Reinsurance prospects ’have turned for the worse’: Warren Buffett
Berkshire Hathaway has cut its stake in Munich Re again as billionaire founder Warren Buffett questions the profitability of reinsurance.
Berkshire’s stake was cut to 4.6% from 9.7%, according to a filing at the end of last week.
The stake was originally 12%, but that was cut to 9.7% in October.
In May, Buffett voiced negative views of reinsurance at Berkshire’s annual shareholder meeting.
“The reinsurance business is not as good as it was,” he said. “It’s a business whose prospects have turned for the worse and there’s not much we can do about it.”

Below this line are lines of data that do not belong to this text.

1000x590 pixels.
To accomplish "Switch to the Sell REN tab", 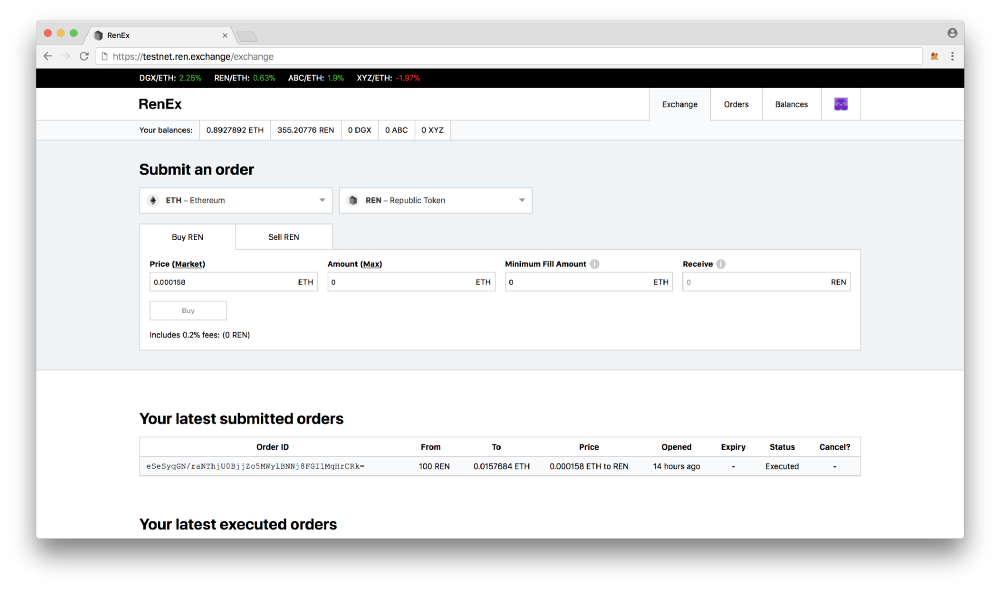I will pyautogui.click(x=284, y=237).
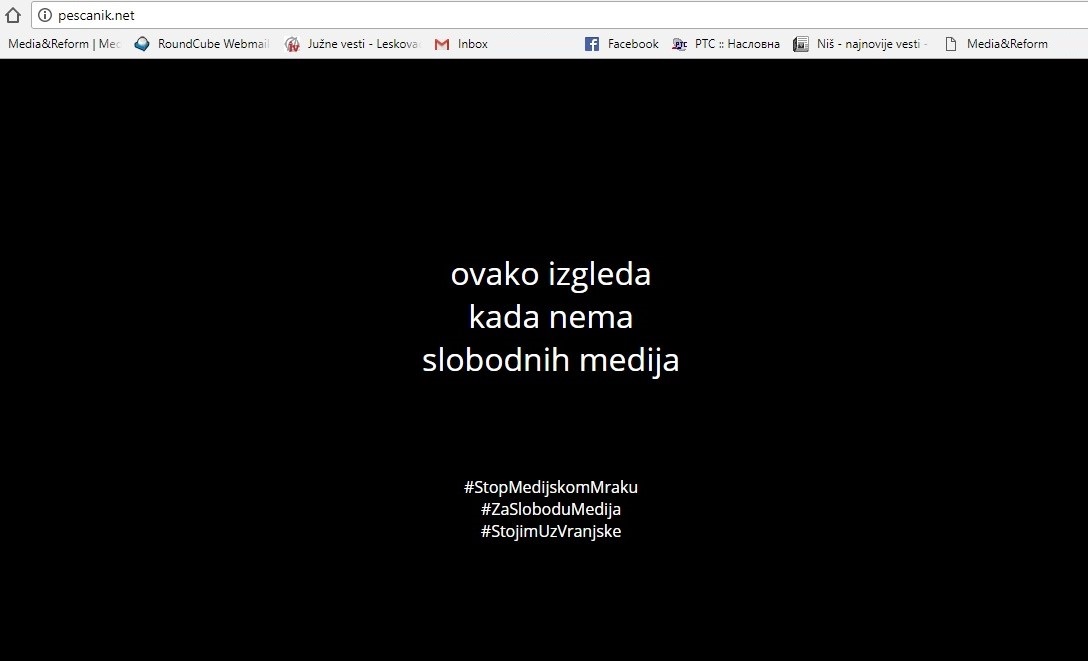Click the "ovako izgleda kada nema" headline text
The width and height of the screenshot is (1088, 661).
coord(550,295)
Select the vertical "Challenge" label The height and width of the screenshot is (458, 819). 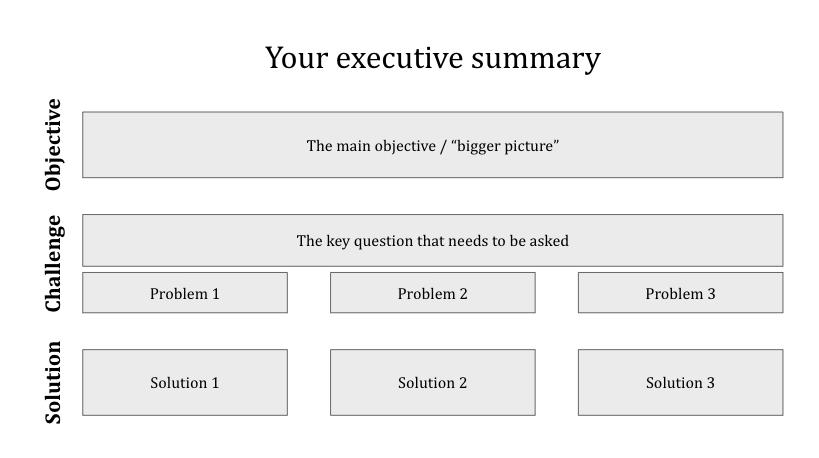pyautogui.click(x=53, y=263)
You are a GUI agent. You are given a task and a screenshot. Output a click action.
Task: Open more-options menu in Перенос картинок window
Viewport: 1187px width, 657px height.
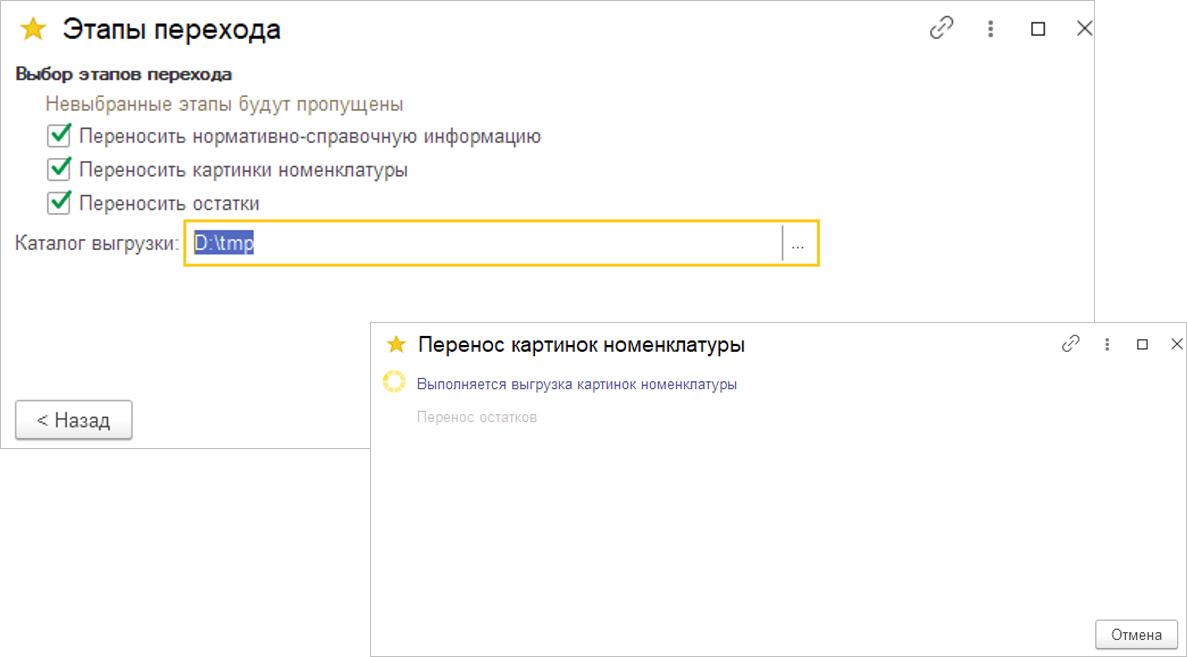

Munich Re’s latest financial results showed that the firm’s Q3 profit fell 29% due to a slump in investment income.
Net profit was €520m ($567.8m) for the period, compared to €733m ($800.4m) in Q3 2014.
Munich Re’s reinsurance operations made €379m in profit, down from €533m in Q3 2014.
Group gross written premium (GWP) was up 3.6% in the period to €12.5bn, compared with €12.1bn in the same period of 2014.
At the time, Munich Re chief financial officer Jörg Schneider said: “The capital market turbulences have left their mark on the investment result, with below-average realised gains on disposals, write-downs of equities, and losses from derivative hedging instruments.”